“Oh, editors at The Kansas City Star, why do you have to ruin my Thursdays?” said a caller this morning with what I gather was mock indignation.
This reader identified himself as a loyal reader of the paper, and a particular fan of the puzzles and comics. But he pointed to what he calls “the most annoying thing” he deals with — the fact that the Preview section on Thursdays, which is a nearly-square tabloid, isn’t folded into even halves.
He noted correctly that the 816 news magazine he receives on Wednesdays is the same size, yet it’s folded evenly. So why is Preview always off-center? Is there some setting on the presses that gets mistakenly knocked out of alignment while the Thursday paper is being printed?
No, it’s not a mistake. In reality, there are numerous sections that get printed with what’s known in the printing business as a “lap fold.” If you’ll look at yesterday’s Food section, for example, you’ll notice it’s folded the same way.
But here’s the critical difference: Most of those other sections are broadsheets, meaning the fold comes horizontally across the middle of the page. It doesn’t create two uneven facing pages there.
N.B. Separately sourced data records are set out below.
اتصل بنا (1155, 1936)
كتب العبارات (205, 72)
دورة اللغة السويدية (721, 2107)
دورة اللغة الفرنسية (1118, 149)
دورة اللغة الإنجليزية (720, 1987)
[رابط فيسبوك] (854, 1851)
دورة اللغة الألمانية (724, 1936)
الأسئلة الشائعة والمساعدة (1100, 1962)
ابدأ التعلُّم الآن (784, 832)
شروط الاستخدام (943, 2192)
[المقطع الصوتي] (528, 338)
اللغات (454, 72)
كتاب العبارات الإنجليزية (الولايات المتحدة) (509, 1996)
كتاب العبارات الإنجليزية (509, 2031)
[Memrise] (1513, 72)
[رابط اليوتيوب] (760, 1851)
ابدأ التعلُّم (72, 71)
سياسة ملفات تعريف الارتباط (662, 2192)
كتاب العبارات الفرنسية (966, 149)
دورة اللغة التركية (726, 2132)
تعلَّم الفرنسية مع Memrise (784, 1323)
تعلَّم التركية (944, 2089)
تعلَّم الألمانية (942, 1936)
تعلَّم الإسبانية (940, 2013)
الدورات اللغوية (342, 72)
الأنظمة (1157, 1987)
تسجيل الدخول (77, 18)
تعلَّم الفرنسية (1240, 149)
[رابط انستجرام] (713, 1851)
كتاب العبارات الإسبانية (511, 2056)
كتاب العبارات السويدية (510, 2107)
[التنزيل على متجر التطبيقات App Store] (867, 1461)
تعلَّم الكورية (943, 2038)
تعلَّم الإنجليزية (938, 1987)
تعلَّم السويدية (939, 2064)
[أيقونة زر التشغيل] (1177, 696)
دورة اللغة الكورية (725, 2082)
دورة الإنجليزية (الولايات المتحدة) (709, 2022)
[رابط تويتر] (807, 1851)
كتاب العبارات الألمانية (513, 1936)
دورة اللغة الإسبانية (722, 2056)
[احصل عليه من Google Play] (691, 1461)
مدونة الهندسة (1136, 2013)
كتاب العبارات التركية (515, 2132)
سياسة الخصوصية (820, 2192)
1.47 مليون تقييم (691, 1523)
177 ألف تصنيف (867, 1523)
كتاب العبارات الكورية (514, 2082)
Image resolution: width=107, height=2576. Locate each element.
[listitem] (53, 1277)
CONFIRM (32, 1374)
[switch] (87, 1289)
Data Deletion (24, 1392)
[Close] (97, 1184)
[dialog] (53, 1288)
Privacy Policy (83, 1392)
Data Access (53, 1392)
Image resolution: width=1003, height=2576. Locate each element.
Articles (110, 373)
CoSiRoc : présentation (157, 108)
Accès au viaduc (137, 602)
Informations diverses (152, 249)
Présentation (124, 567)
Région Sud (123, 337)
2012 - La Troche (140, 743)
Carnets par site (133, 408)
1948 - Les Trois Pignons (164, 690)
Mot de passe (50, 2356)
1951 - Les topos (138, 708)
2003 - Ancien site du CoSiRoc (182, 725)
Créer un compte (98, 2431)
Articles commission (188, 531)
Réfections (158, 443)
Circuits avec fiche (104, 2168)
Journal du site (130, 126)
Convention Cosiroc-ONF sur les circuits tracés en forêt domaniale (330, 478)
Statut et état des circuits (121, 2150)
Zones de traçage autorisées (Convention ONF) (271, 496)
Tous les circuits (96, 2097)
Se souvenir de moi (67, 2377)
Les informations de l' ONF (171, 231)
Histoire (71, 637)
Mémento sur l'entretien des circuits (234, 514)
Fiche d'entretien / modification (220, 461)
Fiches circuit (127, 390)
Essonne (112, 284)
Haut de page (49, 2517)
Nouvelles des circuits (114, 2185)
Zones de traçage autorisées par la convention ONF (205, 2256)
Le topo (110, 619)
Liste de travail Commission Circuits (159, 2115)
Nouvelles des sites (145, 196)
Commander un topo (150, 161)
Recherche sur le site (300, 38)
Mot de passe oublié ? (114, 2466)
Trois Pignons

The bottom line is that using this lap fold is sometimes a necessity in the extremely complex steps that multiple newspaper sections are printed, moved and ultimately inserted together. Because of technical reasons (which are way too difficult to explain, even though I’ve seen them in action), there is no other way for Preview to be printed and inserted with the Thursday paper.
Several years ago, programmers were at least able to adjust the templates on the pages to keep printed material from falling into the “gutter” where the pages fold. That made for somewhat easier reading. But of course I understand and sympathize with those readers who find the fold problematic.